* **Target pointing data**
※
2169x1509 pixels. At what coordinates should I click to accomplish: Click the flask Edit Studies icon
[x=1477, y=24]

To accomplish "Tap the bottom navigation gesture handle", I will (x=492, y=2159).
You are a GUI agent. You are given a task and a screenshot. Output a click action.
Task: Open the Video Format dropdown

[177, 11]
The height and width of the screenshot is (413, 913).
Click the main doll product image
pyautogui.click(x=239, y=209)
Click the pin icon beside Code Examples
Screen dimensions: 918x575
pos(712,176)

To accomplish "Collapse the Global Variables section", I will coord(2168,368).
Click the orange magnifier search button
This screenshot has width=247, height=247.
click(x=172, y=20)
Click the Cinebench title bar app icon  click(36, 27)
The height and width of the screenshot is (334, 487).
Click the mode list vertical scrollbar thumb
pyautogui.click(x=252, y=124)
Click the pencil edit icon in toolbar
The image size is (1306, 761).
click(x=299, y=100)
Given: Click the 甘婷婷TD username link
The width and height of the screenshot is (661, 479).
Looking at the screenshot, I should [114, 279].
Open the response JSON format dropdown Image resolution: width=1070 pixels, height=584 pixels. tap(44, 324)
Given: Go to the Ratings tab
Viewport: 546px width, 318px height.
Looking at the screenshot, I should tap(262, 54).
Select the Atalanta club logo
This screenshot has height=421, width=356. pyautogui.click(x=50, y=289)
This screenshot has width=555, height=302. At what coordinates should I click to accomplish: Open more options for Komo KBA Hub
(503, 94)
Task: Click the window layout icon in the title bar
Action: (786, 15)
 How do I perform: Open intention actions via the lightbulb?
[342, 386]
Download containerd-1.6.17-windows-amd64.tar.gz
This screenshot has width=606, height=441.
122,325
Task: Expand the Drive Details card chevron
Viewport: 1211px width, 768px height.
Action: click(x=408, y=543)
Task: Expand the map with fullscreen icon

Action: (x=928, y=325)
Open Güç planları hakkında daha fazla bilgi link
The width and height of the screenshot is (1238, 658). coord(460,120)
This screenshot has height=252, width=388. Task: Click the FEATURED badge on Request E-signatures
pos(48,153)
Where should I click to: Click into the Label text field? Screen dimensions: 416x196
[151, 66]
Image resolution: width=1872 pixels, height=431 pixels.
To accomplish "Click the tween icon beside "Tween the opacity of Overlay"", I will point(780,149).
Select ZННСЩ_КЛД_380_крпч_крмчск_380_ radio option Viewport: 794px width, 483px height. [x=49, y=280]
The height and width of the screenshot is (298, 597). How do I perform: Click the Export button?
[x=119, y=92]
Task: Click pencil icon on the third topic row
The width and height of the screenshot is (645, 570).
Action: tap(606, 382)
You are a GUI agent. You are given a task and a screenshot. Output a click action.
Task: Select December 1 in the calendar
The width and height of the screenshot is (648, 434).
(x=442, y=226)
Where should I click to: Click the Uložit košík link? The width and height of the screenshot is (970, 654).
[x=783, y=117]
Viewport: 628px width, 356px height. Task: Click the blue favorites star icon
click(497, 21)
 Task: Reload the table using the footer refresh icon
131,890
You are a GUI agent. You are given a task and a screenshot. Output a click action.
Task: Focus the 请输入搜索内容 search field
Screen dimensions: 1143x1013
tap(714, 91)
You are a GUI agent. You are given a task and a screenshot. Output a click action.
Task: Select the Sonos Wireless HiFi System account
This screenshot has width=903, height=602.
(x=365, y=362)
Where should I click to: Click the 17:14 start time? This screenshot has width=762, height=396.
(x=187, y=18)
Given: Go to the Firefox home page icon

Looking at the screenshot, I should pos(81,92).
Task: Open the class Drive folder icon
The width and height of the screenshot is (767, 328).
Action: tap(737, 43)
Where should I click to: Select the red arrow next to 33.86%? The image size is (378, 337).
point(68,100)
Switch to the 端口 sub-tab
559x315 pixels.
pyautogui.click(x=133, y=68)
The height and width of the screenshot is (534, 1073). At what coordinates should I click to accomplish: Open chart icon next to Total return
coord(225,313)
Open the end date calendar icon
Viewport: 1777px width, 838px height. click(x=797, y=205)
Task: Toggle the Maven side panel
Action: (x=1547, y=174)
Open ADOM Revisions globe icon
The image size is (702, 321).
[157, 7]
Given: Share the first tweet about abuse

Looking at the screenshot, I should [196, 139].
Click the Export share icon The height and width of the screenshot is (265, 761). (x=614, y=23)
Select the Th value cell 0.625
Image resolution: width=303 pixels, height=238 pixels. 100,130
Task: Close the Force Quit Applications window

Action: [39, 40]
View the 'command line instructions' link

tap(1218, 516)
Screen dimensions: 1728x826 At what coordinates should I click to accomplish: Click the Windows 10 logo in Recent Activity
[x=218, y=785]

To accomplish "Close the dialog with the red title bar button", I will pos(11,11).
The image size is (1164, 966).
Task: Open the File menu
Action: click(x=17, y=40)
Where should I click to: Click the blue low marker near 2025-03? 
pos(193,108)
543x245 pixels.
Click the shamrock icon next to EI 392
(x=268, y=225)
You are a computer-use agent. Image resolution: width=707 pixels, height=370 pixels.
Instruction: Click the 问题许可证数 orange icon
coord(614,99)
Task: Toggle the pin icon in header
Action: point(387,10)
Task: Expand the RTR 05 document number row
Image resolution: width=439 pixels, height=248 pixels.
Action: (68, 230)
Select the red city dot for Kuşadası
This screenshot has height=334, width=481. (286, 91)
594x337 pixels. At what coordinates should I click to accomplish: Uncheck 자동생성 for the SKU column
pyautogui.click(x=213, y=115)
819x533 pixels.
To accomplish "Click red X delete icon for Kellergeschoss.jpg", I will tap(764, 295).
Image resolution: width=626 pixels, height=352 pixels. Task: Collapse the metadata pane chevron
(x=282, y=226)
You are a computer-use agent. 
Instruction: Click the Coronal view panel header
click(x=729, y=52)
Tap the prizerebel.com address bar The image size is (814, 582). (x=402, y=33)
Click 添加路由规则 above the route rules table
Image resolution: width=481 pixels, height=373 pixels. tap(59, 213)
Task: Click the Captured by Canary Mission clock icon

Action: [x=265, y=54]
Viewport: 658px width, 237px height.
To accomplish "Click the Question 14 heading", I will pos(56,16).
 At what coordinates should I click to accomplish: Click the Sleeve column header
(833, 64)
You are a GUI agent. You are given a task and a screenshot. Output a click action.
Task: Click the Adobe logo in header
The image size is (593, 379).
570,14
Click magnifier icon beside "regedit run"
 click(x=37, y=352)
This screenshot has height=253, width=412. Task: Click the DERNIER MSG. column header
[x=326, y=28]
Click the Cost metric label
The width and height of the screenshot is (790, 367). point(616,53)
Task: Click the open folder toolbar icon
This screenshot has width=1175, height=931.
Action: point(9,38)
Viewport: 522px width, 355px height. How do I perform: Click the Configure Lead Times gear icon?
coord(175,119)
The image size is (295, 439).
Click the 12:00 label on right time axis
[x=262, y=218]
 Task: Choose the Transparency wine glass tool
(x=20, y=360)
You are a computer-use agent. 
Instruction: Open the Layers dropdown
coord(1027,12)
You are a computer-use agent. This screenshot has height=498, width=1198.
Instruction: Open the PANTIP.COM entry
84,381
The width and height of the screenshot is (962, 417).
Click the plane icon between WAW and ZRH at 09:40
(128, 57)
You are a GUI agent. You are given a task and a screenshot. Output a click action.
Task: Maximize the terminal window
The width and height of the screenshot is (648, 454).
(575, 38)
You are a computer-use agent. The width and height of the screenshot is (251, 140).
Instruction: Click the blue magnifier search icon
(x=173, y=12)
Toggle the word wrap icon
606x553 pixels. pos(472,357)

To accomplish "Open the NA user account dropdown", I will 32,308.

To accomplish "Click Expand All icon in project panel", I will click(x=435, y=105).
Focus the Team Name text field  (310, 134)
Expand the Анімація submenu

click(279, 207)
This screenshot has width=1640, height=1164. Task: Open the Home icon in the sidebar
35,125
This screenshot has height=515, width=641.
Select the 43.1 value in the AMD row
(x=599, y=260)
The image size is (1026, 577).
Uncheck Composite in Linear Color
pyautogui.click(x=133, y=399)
※
* **TASK INSTRUCTIONS**
Print the lines of the material verbatim, starting at the line containing "The height and width of the screenshot is (413, 913)." and ending after the line containing "Open the response".

* **ANSWER TO THIS PROBLEM**
The height and width of the screenshot is (413, 913).
Click the main doll product image
pyautogui.click(x=239, y=209)
Click the pin icon beside Code Examples
Screen dimensions: 918x575
pos(712,176)

To accomplish "Collapse the Global Variables section", I will coord(2168,368).
Click the orange magnifier search button
This screenshot has width=247, height=247.
click(x=172, y=20)
Click the Cinebench title bar app icon  click(36, 27)
The height and width of the screenshot is (334, 487).
Click the mode list vertical scrollbar thumb
pyautogui.click(x=252, y=124)
Click the pencil edit icon in toolbar
The image size is (1306, 761).
click(x=299, y=100)
Given: Click the 甘婷婷TD username link
The width and height of the screenshot is (661, 479).
Looking at the screenshot, I should [114, 279].
Open the response JSON format dropdown Image resolution: width=1070 pixels, height=584 pixels. tap(44, 324)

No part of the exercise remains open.